WHAT YOU NEED TO DO: The output should consist solely of the line containing "Click the Conor" and the lines that follow it through the end of the data below.

─── SOURCE MATERIAL ───

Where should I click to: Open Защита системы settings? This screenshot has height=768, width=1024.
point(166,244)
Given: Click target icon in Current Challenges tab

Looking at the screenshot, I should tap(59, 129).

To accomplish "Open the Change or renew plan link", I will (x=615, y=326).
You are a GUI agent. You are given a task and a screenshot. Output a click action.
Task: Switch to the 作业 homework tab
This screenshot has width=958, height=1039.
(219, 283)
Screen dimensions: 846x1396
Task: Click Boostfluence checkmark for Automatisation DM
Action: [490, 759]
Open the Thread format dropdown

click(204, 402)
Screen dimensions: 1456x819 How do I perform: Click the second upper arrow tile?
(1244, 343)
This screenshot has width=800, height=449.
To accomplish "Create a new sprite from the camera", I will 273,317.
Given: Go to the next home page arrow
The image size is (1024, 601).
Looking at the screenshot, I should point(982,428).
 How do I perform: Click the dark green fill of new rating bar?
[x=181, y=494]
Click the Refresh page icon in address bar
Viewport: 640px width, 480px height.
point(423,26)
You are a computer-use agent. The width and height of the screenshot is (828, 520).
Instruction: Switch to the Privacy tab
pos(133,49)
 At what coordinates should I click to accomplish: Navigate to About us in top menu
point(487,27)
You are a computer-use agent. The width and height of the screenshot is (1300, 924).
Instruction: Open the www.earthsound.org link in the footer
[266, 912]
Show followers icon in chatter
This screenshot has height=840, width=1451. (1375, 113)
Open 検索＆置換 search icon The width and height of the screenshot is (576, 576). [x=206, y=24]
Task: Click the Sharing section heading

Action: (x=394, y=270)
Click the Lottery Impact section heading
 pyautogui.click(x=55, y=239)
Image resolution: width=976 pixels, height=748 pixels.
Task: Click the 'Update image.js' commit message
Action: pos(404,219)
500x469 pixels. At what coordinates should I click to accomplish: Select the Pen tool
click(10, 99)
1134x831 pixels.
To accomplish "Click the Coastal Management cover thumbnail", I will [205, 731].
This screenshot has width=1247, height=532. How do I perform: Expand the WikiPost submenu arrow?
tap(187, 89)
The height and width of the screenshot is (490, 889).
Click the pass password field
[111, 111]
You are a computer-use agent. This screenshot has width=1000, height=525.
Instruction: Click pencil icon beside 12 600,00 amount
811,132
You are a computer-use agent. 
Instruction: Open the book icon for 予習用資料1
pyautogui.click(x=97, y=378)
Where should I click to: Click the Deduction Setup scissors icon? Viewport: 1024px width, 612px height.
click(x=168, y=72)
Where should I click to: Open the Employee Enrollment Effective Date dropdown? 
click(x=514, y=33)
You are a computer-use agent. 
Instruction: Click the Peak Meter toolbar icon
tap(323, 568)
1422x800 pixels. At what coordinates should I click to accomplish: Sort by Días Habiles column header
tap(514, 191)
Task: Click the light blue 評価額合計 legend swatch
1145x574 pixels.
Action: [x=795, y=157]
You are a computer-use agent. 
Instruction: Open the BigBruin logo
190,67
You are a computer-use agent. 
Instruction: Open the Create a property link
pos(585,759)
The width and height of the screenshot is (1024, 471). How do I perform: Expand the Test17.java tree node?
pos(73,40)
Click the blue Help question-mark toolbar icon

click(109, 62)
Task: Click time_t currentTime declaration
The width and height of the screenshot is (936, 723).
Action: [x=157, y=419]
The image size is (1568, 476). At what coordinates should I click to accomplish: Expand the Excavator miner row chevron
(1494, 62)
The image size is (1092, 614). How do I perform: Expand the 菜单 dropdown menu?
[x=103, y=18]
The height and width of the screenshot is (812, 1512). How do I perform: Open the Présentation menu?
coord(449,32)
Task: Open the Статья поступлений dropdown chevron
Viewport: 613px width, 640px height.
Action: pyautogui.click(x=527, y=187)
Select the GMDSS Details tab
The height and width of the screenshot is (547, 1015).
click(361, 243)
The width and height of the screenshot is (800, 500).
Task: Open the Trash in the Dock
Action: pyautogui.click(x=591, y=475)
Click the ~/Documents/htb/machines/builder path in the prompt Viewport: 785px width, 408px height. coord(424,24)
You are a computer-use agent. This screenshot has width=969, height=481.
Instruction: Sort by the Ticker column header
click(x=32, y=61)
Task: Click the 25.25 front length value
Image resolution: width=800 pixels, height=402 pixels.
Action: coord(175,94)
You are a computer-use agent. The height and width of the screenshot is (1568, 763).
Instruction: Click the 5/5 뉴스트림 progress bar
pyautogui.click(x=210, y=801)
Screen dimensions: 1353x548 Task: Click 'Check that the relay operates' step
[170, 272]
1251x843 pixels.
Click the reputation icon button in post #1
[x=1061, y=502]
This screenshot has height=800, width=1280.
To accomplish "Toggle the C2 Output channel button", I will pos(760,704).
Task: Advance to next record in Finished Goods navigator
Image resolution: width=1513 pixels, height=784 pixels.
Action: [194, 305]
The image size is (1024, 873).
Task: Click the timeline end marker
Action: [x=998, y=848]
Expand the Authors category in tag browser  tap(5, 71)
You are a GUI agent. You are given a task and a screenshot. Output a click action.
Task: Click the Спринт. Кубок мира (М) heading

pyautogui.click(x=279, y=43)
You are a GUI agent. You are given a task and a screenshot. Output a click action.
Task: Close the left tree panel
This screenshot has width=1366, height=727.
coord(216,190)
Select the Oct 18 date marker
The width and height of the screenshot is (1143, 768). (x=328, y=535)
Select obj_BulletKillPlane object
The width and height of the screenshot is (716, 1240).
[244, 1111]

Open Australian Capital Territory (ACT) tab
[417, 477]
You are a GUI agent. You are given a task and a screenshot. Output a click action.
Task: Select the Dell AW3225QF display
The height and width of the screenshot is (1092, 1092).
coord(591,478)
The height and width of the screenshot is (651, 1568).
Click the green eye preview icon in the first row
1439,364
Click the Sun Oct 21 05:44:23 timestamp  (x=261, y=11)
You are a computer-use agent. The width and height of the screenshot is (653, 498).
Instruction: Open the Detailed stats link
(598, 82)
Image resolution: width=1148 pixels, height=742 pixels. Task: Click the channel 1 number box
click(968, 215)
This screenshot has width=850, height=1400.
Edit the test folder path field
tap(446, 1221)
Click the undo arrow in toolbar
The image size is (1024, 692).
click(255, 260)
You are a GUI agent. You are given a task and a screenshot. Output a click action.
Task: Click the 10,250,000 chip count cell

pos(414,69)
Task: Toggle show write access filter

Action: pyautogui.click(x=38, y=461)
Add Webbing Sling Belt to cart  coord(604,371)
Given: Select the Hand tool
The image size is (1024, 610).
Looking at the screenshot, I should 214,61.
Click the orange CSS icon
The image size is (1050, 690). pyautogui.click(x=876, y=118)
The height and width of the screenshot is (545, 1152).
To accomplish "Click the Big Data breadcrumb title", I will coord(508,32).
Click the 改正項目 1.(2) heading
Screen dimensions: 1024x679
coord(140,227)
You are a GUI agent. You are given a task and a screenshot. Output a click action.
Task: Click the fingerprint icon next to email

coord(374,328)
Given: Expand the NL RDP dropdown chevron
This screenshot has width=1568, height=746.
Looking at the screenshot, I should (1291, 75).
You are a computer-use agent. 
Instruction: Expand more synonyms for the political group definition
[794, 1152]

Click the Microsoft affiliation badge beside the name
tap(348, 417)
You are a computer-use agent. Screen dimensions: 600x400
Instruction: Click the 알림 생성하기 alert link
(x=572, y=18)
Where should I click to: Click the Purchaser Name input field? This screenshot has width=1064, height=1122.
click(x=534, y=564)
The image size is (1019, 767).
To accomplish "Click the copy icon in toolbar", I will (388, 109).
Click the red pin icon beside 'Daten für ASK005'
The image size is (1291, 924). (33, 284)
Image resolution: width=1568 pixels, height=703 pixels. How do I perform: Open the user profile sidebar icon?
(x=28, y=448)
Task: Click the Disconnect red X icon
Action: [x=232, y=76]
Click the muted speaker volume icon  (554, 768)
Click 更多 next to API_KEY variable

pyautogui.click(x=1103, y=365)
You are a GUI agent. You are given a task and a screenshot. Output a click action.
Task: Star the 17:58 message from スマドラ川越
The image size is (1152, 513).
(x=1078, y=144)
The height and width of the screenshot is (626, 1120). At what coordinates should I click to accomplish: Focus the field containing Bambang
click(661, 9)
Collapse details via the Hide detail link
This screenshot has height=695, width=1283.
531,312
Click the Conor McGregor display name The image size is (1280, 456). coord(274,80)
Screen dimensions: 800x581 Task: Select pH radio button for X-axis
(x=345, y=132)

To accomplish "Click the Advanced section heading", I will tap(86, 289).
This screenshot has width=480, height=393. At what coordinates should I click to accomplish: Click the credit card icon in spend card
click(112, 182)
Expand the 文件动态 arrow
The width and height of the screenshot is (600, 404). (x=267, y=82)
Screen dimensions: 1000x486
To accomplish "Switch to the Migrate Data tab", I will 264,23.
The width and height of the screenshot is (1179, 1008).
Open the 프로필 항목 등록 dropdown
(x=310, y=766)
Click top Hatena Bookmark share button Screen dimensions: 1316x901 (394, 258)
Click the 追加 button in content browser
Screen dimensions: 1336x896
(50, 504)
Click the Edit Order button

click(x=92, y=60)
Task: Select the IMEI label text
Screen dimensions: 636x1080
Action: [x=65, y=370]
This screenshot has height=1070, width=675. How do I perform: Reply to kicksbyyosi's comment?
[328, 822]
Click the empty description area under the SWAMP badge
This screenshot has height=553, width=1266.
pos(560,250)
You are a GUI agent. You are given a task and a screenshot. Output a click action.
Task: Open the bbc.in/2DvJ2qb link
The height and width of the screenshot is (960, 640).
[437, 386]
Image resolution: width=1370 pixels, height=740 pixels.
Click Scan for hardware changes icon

───

SOLVED EXERCISE:
Click the Conor McGregor display name The image size is (1280, 456). coord(274,80)
Screen dimensions: 800x581 Task: Select pH radio button for X-axis
(x=345, y=132)

To accomplish "Click the Advanced section heading", I will tap(86, 289).
This screenshot has width=480, height=393. At what coordinates should I click to accomplish: Click the credit card icon in spend card
click(112, 182)
Expand the 文件动态 arrow
The width and height of the screenshot is (600, 404). (x=267, y=82)
Screen dimensions: 1000x486
To accomplish "Switch to the Migrate Data tab", I will 264,23.
The width and height of the screenshot is (1179, 1008).
Open the 프로필 항목 등록 dropdown
(x=310, y=766)
Click top Hatena Bookmark share button Screen dimensions: 1316x901 (394, 258)
Click the 追加 button in content browser
Screen dimensions: 1336x896
(50, 504)
Click the Edit Order button

click(x=92, y=60)
Task: Select the IMEI label text
Screen dimensions: 636x1080
Action: [x=65, y=370]
This screenshot has height=1070, width=675. How do I perform: Reply to kicksbyyosi's comment?
[328, 822]
Click the empty description area under the SWAMP badge
This screenshot has height=553, width=1266.
pos(560,250)
You are a GUI agent. You are given a task and a screenshot. Output a click action.
Task: Open the bbc.in/2DvJ2qb link
The height and width of the screenshot is (960, 640).
[437, 386]
Image resolution: width=1370 pixels, height=740 pixels.
Click Scan for hardware changes icon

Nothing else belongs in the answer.